To do. Please give back exactly the line with "At what coordinates" and each line after it through the end of the material, leaving out the pictures.

#####

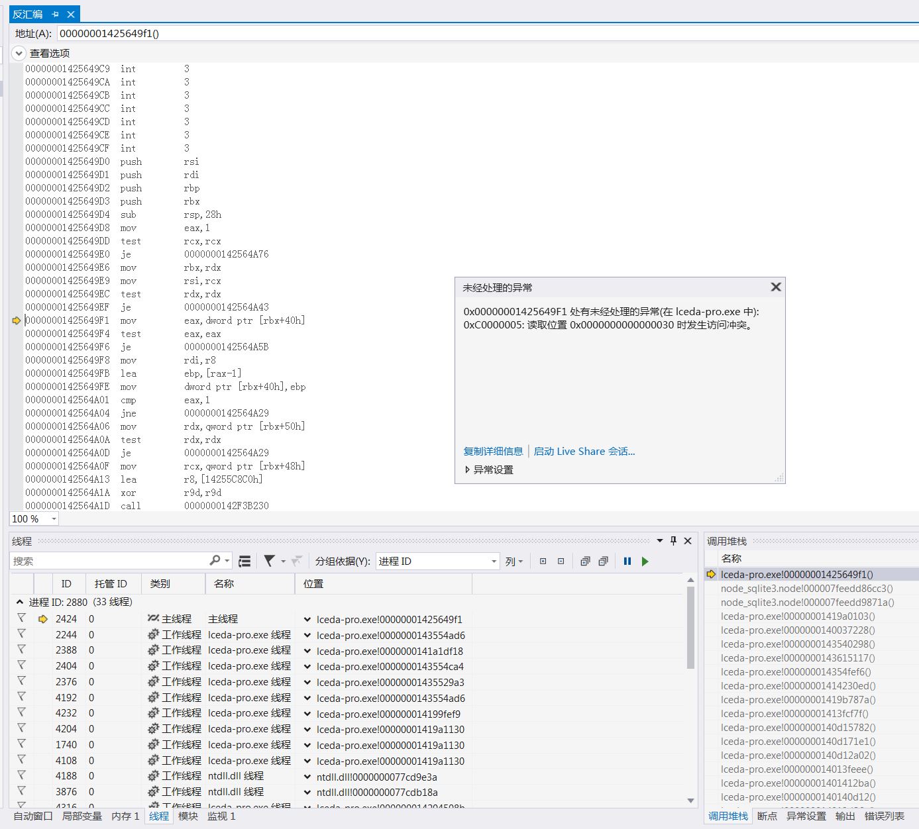Expand the 查看选项 section
The height and width of the screenshot is (829, 919).
coord(19,53)
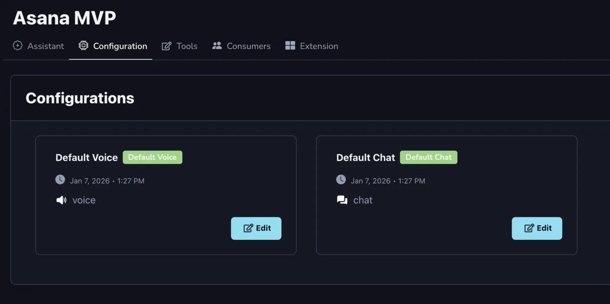Go to the Consumers tab label
610x304 pixels.
pyautogui.click(x=248, y=46)
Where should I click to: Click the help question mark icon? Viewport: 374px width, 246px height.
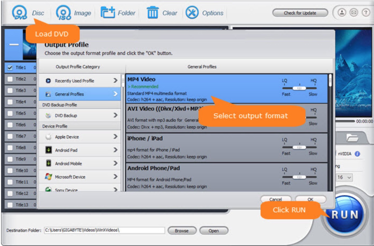point(365,13)
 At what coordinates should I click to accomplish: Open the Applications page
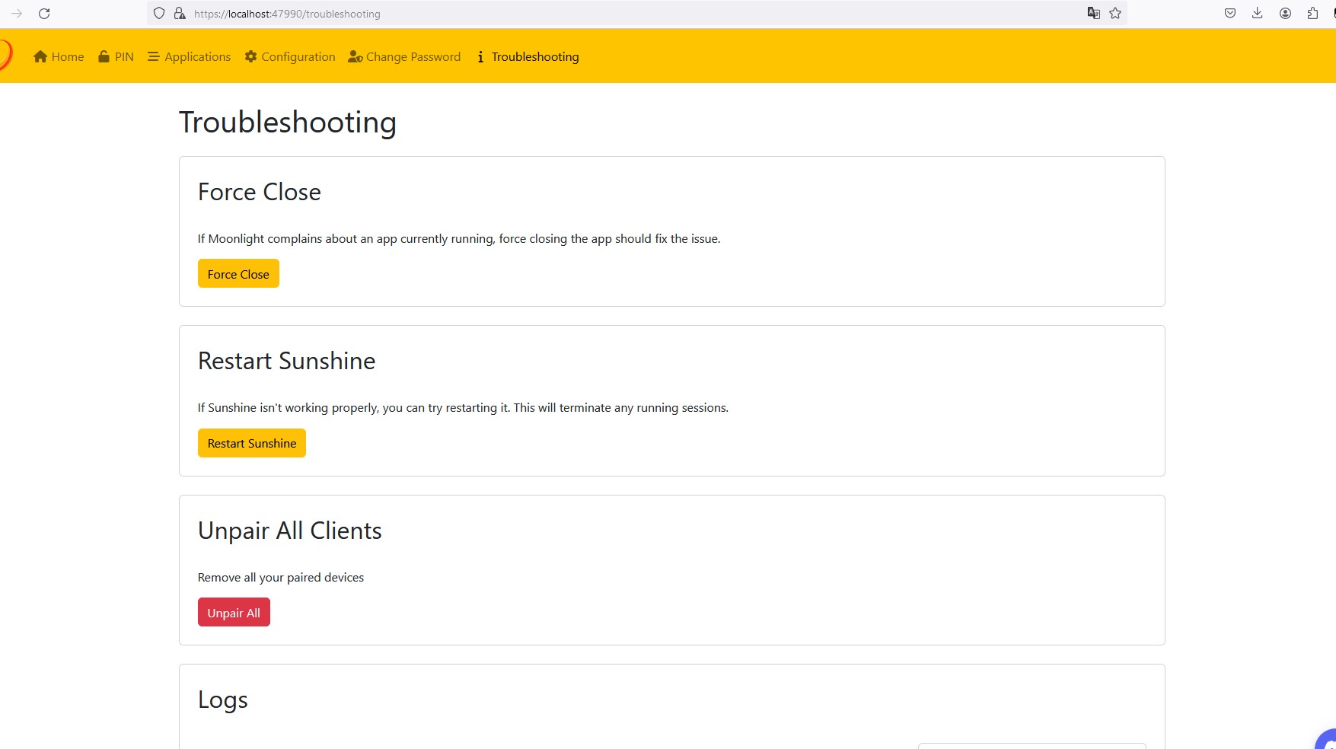tap(189, 57)
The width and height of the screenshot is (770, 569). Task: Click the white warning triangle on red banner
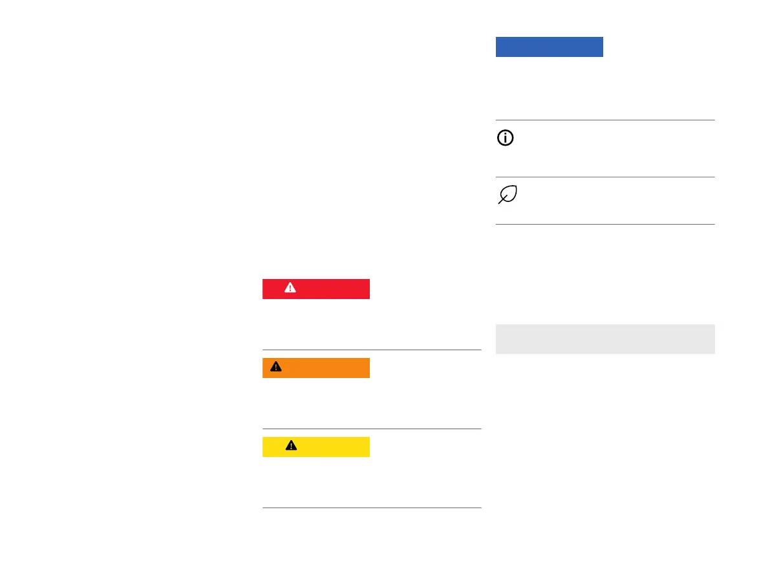pos(290,289)
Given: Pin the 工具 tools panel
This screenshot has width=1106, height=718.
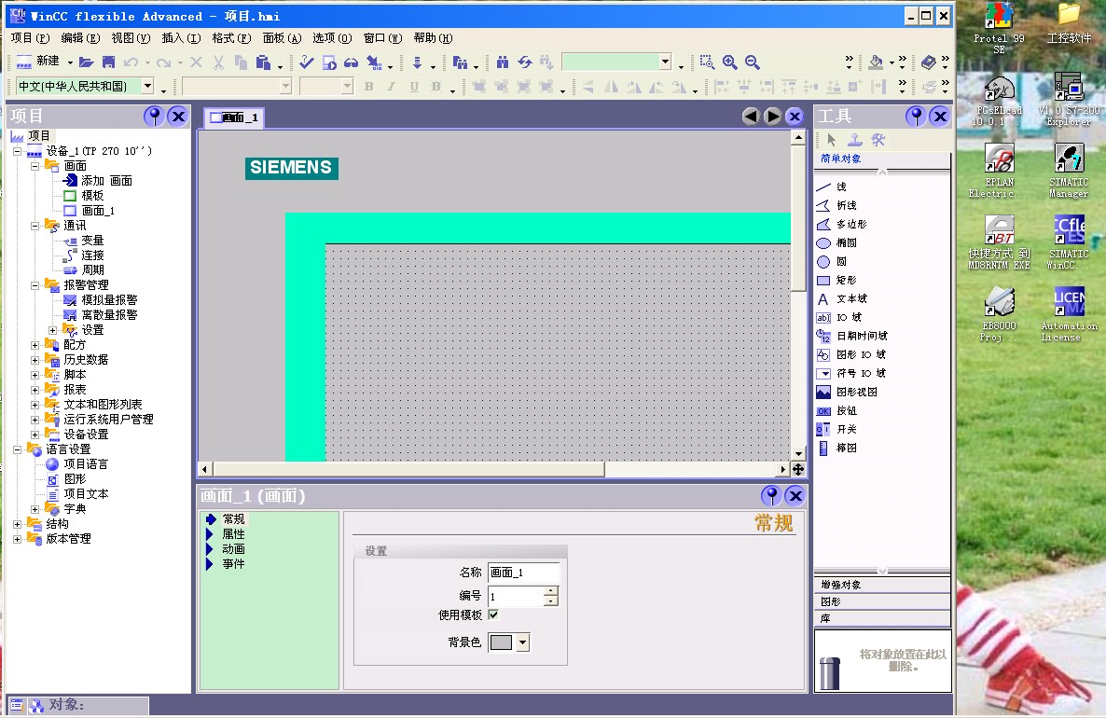Looking at the screenshot, I should click(x=916, y=117).
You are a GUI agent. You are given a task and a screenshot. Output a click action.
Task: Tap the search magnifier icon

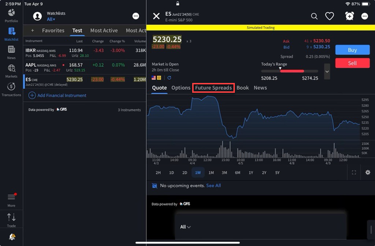pos(315,16)
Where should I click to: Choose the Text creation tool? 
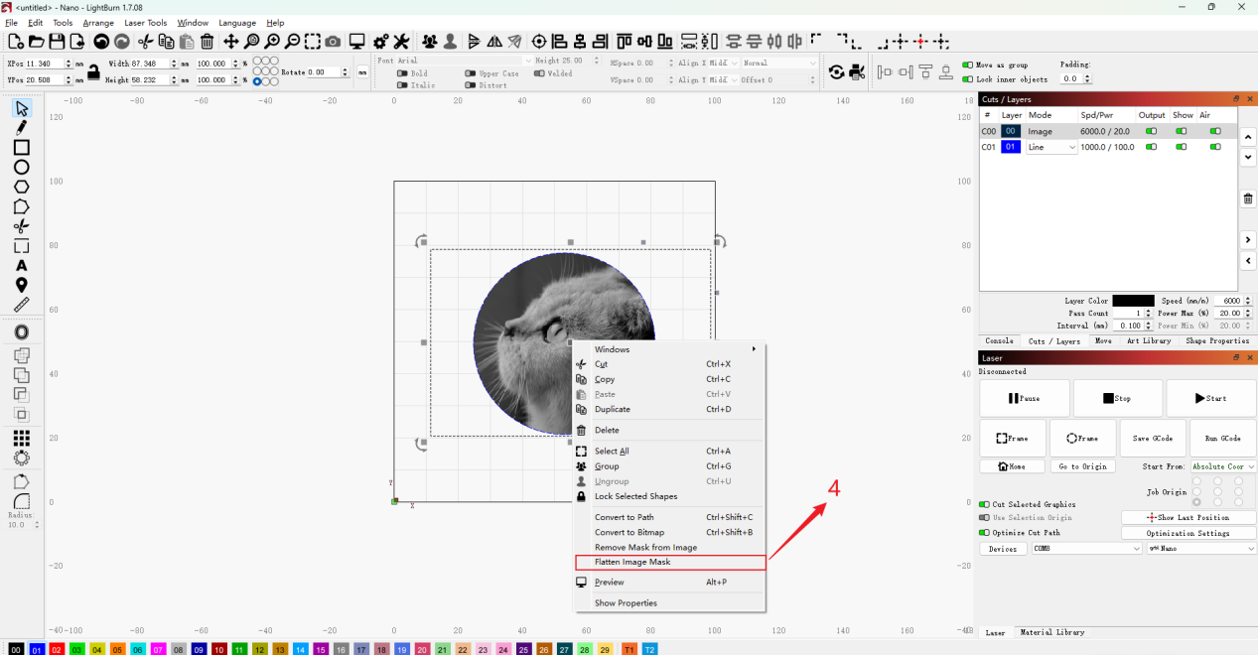(21, 266)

#####

Answer for the task.
 At what coordinates should I click to accomplish: Open the Applications page
tap(189, 57)
The width and height of the screenshot is (770, 569). Task: Click the white warning triangle on red banner
pos(290,289)
Given: Pin the 工具 tools panel
This screenshot has width=1106, height=718.
Looking at the screenshot, I should click(x=916, y=117).
You are a GUI agent. You are given a task and a screenshot. Output a click action.
Task: Tap the search magnifier icon

pos(315,16)
Where should I click to: Choose the Text creation tool? 
(21, 266)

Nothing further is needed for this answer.